Anthony D. Baker, Clinton S. Quin Associate Professor of Systematic Theology at the Seminary of the Southwest, writes in an Anglican Theological Review announcement:
I began serving on the Board of the ATR not long after joining the faculty at Seminary of the Southwest. In those days there were big questions in the air about where and whether the Episcopal Church was going to land. What I found at that very first meeting was a community of scholars who thought that despite all the background noise of a politicized sound-byte environment, there were theological depths that were still worth pursuing. People willing to step into a quiet, patient, scholarly space in order to tend theological growth with a confident hope that our work would be life-sustaining fruit for a church desperately in need of sustenance. When the headlines went away and the crisis of the day subsided, our journal was still there, tending and harvesting those plots. This I consider to be one of the great successes of Ellen K. Wondra’s leadership.
There is a deep Christological faith at work in that process: human beings asking human questions, using human tools of discovery, and hoping that in that very human work God will speak. The ATR is one of the primary places where our church does its deep processing of life-sustaining questions, and we do it in a way that gets into the hands of bishops, clergy, and lay people, as well as academics. Our articles carefully and patiently explore the difficult sites. Our poetry performs a Christology, you might say, by witnessing to the miracle of a divine word issuing in human language. Practicing Theology essays build that all-important causeway between the intellectual disciplines and the daily work of ministry. The book reviews invite readers into the most innovative conversations in theology today. If we are doing our job right, the articles, essays, reviews, and poetry found in the ATR will change the course and intensity of the worldwide theological conversation.
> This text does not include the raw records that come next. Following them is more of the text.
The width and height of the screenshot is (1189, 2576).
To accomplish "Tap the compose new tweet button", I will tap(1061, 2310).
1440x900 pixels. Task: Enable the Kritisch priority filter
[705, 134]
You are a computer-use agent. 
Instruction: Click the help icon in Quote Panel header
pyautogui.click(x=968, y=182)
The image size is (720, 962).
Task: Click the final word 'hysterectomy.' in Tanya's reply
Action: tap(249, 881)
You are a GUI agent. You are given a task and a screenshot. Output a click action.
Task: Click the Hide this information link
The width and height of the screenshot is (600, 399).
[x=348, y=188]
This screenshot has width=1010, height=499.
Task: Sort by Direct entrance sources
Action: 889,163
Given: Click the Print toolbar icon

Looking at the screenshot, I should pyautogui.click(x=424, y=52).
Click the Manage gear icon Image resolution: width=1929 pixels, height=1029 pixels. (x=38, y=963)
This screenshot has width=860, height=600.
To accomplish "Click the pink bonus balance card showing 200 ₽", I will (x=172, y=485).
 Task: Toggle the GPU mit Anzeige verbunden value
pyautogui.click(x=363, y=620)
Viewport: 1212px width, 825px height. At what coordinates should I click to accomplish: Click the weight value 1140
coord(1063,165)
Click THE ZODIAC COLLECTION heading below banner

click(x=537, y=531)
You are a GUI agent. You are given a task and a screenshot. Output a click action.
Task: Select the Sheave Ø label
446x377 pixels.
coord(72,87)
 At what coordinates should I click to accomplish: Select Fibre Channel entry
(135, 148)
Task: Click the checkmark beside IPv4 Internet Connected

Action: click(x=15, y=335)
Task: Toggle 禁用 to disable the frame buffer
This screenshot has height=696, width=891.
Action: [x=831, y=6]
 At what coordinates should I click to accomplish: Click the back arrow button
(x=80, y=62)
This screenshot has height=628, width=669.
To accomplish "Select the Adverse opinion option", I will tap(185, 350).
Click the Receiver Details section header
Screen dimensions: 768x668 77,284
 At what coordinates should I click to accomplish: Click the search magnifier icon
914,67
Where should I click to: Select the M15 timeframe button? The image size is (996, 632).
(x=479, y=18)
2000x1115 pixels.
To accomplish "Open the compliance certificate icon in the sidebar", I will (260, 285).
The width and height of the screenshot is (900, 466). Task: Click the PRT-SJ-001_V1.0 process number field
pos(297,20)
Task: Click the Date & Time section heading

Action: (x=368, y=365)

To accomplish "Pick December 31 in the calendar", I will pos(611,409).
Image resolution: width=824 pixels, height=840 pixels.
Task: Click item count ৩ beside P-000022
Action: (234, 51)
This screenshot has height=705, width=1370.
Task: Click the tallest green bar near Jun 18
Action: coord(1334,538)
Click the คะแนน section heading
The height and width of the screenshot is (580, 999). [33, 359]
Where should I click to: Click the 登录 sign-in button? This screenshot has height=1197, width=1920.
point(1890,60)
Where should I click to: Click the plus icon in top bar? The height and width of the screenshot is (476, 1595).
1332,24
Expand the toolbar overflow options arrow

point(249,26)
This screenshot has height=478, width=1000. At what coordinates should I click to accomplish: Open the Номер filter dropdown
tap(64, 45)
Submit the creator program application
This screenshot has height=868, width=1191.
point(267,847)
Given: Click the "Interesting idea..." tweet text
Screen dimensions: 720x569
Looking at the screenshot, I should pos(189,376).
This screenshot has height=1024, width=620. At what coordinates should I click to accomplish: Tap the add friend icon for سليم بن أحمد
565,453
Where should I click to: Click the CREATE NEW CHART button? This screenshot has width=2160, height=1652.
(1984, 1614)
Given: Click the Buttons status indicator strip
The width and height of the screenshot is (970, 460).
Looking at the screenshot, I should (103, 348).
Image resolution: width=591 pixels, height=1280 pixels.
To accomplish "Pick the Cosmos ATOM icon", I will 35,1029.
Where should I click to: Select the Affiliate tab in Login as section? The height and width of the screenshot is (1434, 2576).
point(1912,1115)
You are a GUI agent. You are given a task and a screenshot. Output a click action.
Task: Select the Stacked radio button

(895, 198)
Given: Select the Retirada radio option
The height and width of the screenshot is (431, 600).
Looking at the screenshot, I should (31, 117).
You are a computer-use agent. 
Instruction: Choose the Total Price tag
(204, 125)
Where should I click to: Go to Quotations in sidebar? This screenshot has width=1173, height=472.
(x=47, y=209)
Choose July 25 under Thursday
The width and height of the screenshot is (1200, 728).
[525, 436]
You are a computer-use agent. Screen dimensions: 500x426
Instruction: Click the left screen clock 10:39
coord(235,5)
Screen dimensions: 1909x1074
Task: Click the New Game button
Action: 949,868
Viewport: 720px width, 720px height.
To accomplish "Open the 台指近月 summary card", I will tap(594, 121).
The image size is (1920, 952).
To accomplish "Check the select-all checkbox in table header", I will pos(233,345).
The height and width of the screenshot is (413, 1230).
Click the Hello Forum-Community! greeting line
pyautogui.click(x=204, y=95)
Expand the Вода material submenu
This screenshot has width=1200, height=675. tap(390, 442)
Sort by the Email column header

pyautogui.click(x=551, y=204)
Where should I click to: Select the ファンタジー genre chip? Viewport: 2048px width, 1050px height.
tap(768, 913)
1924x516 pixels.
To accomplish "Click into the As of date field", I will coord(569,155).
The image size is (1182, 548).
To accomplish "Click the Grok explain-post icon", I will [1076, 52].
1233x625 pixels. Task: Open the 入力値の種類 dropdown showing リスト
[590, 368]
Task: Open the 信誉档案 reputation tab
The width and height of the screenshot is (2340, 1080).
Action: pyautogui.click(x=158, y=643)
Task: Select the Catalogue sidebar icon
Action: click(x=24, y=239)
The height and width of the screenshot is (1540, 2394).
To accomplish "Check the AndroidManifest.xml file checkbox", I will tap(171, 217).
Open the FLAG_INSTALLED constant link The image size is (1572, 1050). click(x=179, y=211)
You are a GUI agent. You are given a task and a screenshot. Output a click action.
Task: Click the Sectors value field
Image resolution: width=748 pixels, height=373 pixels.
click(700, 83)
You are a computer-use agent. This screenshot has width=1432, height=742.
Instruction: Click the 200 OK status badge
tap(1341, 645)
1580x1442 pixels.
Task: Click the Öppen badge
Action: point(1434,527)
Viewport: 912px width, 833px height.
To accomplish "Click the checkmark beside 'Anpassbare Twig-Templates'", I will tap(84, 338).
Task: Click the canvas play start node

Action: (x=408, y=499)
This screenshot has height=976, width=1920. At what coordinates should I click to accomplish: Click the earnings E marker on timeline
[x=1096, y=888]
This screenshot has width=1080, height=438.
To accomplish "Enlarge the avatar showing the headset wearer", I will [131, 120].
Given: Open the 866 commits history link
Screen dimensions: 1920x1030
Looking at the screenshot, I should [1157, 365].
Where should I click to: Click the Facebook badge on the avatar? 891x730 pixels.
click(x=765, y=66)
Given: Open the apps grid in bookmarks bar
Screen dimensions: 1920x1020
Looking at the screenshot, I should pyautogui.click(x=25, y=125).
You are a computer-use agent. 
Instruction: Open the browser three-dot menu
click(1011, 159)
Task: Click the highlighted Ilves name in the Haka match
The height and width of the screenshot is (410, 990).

As Editor in Chief I want to spend time building relationships with the university departments and divinity schools around the world where new and exciting scholarship is underway, so that we are a first stop for faculty and graduate students who have something remarkable to say. I want to go to conferences and listen for the good stuff, and ask them to send it our way. I am grateful that Associate Editor Jason Fout will continue to offer his excellent collaboration in these areas.
I am also very excited about connecting with scholars in Asia and centers of theology outside North America, with the help of our new Associate Editor Chloë Starr, who is a specialist in Asian Christianity. I want to cultivate relationships with the great theological minds, wherever they are, so that the pages of our journal continue to be a garden for the living Anglican theology of our time. The whole world belongs to Christ, and the ATR exists for no other reason than to mark, perform, and celebrate this great truth of our gospel.